In short, my experience has been that a home garage alignment is likely not to come close to the precision allowed with a proper/full rack no matter how careful and precise the measuring is. The dynamic rolling type rack is even more precise. I've noticed that very small changes in camber and caster and toe can be felt quite dramatically on the road....so the investment in time in first identifying good starting settings and then precisely dialing it in consistently across the front/rear and left/right with professional level skills and resources makes a big difference in the performance and enjoyment of the car.

I'm lucky, there's a couple excellent race shops in my area who will do a dynamic four wheel alignment to whatever specs you provide....and then tweak it free of charge once (or twice) after the first alignment....all for less than $500 bucks and it makes the car a joy to drive.

Again, this has just been my experience and I know nothing about SLC-specific practice.
 
Thanks everyone.

I got it close last night with an angle finder, angle iron and some long rulers.
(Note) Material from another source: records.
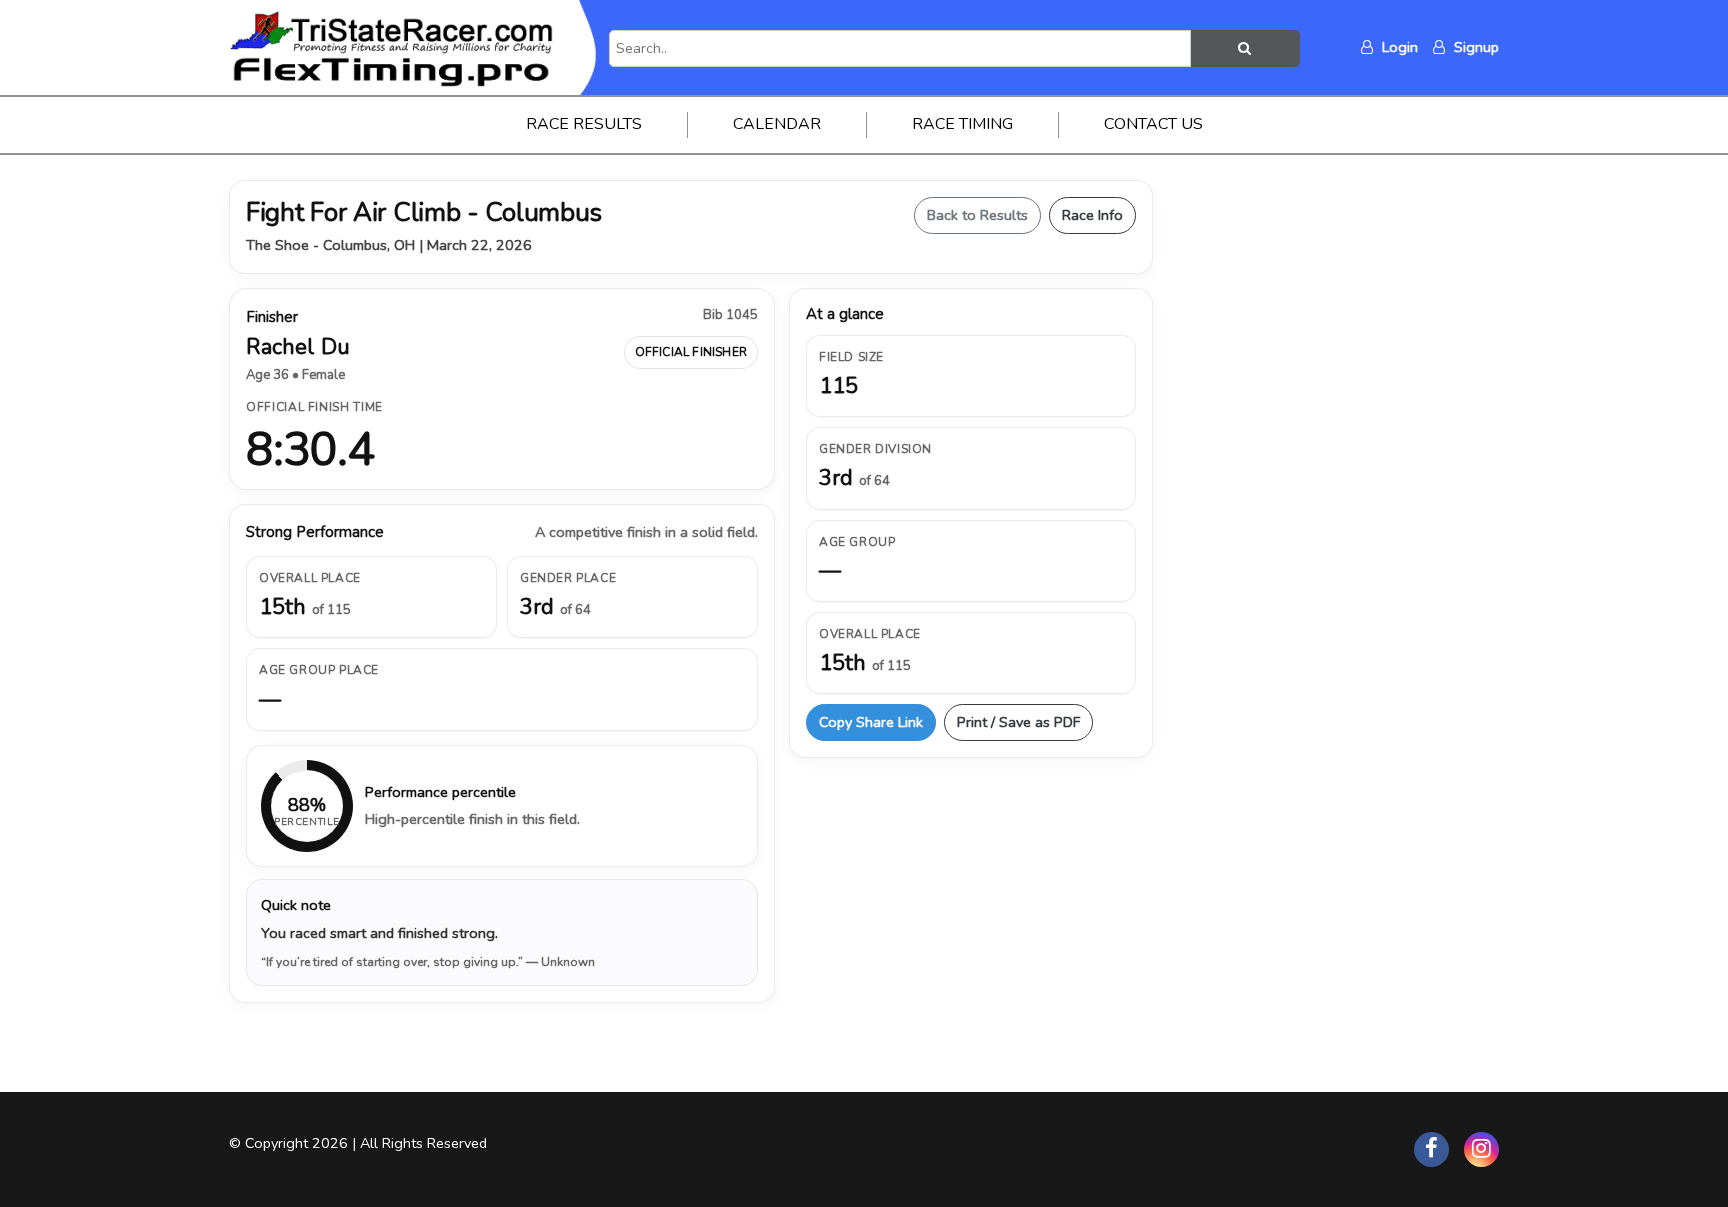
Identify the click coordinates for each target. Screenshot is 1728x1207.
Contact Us (1153, 124)
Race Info (1092, 215)
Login (1398, 47)
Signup (1474, 47)
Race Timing (962, 124)
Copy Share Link (871, 722)
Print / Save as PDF (1018, 722)
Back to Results (977, 215)
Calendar (777, 124)
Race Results (584, 124)
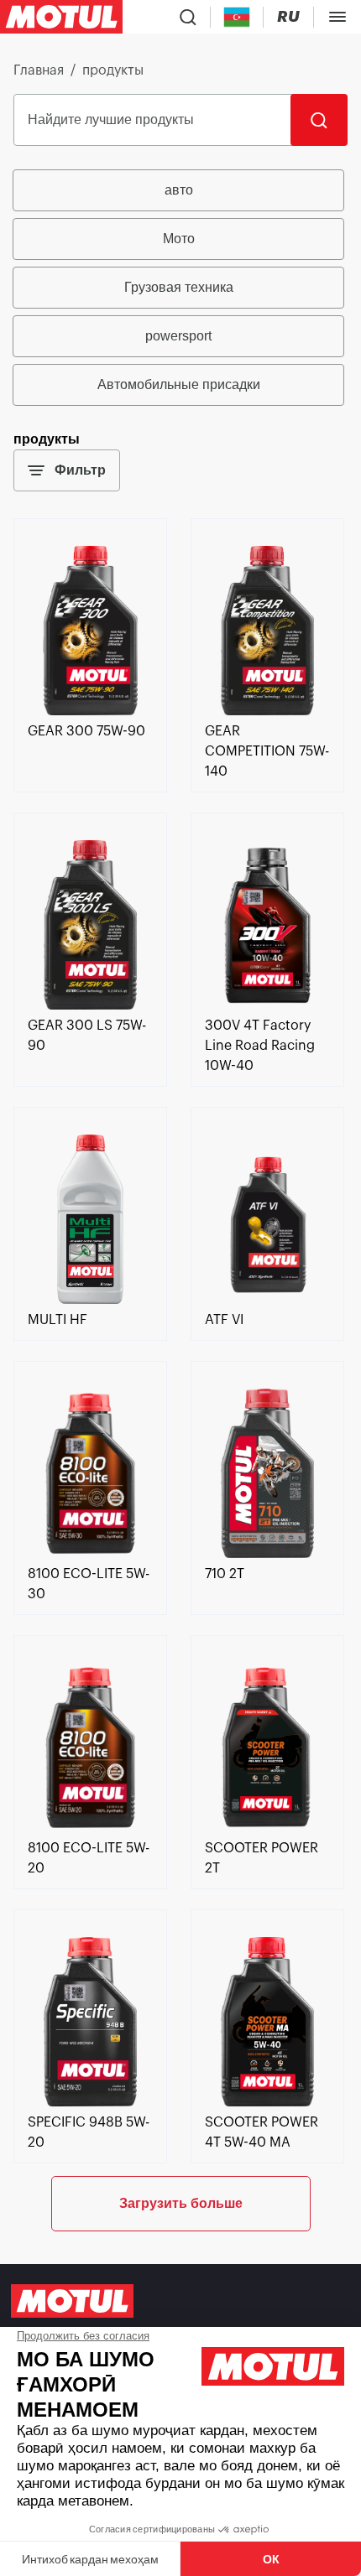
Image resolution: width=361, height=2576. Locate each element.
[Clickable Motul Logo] (61, 17)
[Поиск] (319, 120)
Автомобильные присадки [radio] (178, 384)
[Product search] (188, 16)
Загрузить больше (181, 2203)
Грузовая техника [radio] (178, 287)
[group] (180, 287)
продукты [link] (113, 70)
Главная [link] (38, 70)
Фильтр (80, 470)
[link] (90, 711)
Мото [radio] (179, 238)
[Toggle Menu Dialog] (337, 17)
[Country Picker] (237, 17)
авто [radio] (179, 190)
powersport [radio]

It's close enough for the time being and should at least give me plenty to work with until I can get it to the alignment shop.
 
I used the alignment specs in the build manual, except the ride height. I have a street car so raised the ride height a little. My SLC clears all but the tallest speed bumps and curbs without pumping up the front lifts. The stance still looks good as well.

My ride height:
  • Front: 4 3/4"
  • Rear 5 1/4"
All you really need to do an alignment is:
  • Some string
  • Tape measure
  • Digital level
  • 2 straight edges (wood or angle irons)
See Post 434 in my Rumbles build thread for how I do the -> 4 wheel alignment

I get very consistent results with this method. I used to go to the alignment shop after I did my own, but the alignment shop would always show I was within spec.